The Walsh Research Institute has long studied the biochemical underpinnings of mood and behavior disorders, focusing on methylation imbalances, copper overload, pyroluria, and methylation subtypes such as over- and undermethylation. Methylation imbalances alone are estimated to account for upwards of 40% of mood and behavior disorders, per the Walsh Approach. In a recent interview for the Institute's advanced training course, Dr. David Epstein, a protégé of Dr. William Walsh, discussed a promising new approach to address high S-adenosylhomocysteine (SAH) levels by optimizing kidney function and supporting methylation through alkalinity and creatine supplementation.

The Challenge of Elevated SAH

SAH is a byproduct of methylation that, when elevated, impairs methyltransferase activity and disrupts critical biological processes, including neurotransmitter synthesis and DNA repair. Standard treatments typically focus on the methionine cycle; however, Dr. Epstein has been investigating a novel pathway: enhancing SAH disposal via kidney filtration.

Kidney Filtration and SAH Removal

Dr. Epstein referenced research showing that up to 40% of SAH is cleared through the kidneys. Poor kidney filtration, often exacerbated by chronic acidosis from conditions like stress, poor diet, and hypoxia, can hinder this clearance. Acidosis impairs enzyme function, including those involved in methylation, leading to SAH accumulation.

To counteract this, Epstein suggests alkalinizing the body using sodium and potassium bicarbonate. By raising pH levels to an optimal range (7.2-7.4), kidney function is enhanced, allowing for more efficient SAH clearance.

Key Insights:

• Chronic acidity impairs methylation-related enzyme activity.
• Kidney health plays a pivotal role in methylation by clearing SAH.
• Alkalizing agents like sodium bicarbonate can improve kidney efficiency.

Improving Methylation with Creatine Supplementation by Reducing Methylation Demand

Creatine synthesis consumes up to 40-50% of the body's methylation capacity. By supplementing with exogenous creatine (5-10 grams daily, and higher for specific cases), methylation demand decreases, freeing methyl groups for other critical processes like neurotransmitter regulation and DNA repair.

Why Creatine Helps:

• Reduces the body's reliance on methyl donors for creatine synthesis.
• Frees up methyl groups for neurotransmitter production.
• Supports muscle integrity and energy metabolism.

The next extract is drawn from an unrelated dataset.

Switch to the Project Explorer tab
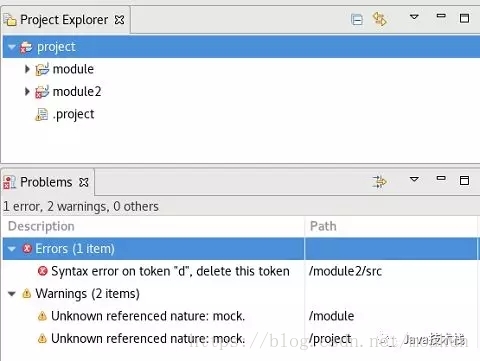 64,20
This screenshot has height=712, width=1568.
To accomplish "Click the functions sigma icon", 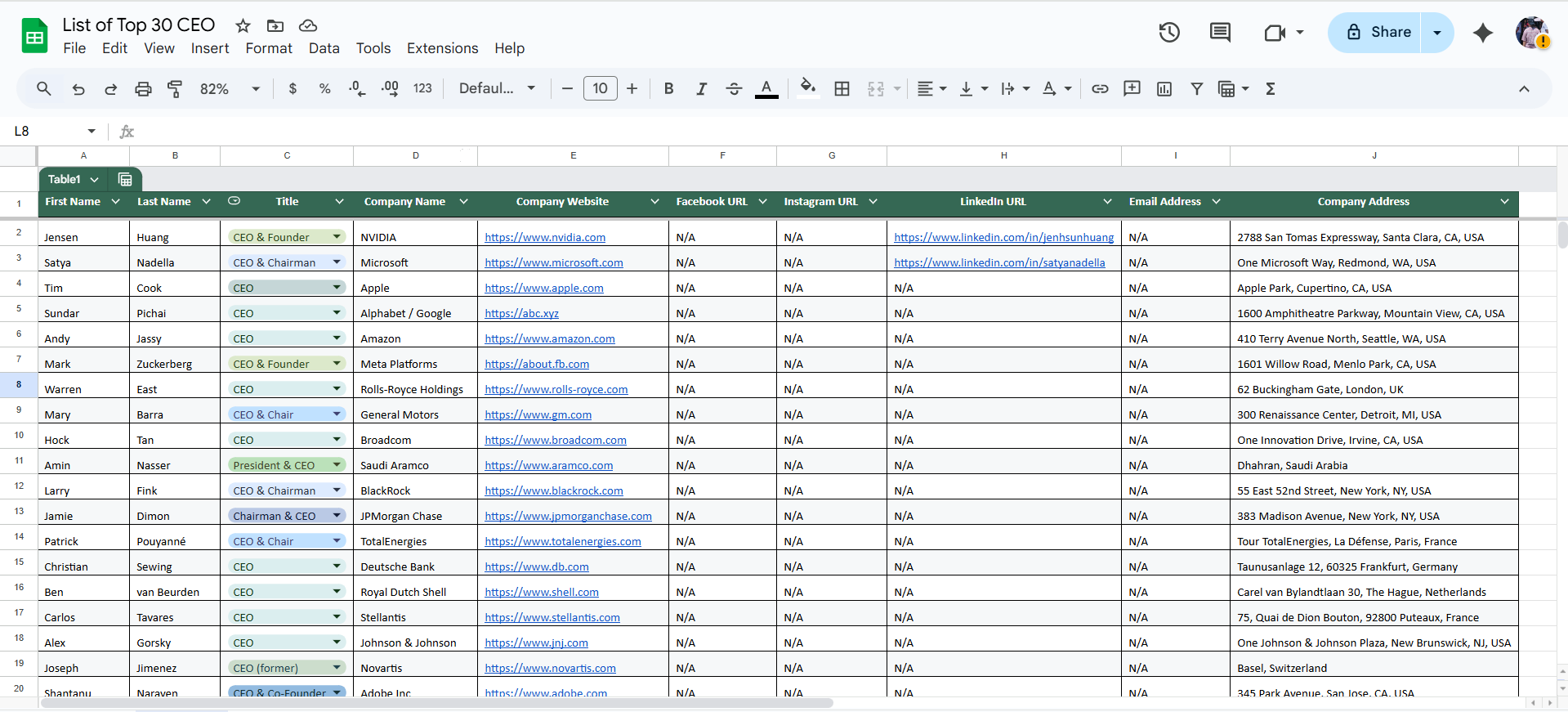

Practical Takeaways for Patients

Dr. Epstein's approach, now under study with funding from the Walsh Institute, involves:

1. Alkalinity Support: Sodium and potassium bicarbonate to support kidney filtration.
2. Creatine Supplementation: 5-10 grams daily to reduce methylation load.
3. Kidney Health Monitoring: Checking pH levels via simple urine or saliva tests to maintain optimal kidney function.

Conclusion

This innovative method offers new hope for patients with elevated SAH and methylation imbalances. By addressing systemic acidity, improving kidney function, and reducing methylation demands with creatine, practitioners can better support methylation-related brain and body functions. Dr. Epstein's ongoing research aims to further refine and validate this promising approach for clinical practice.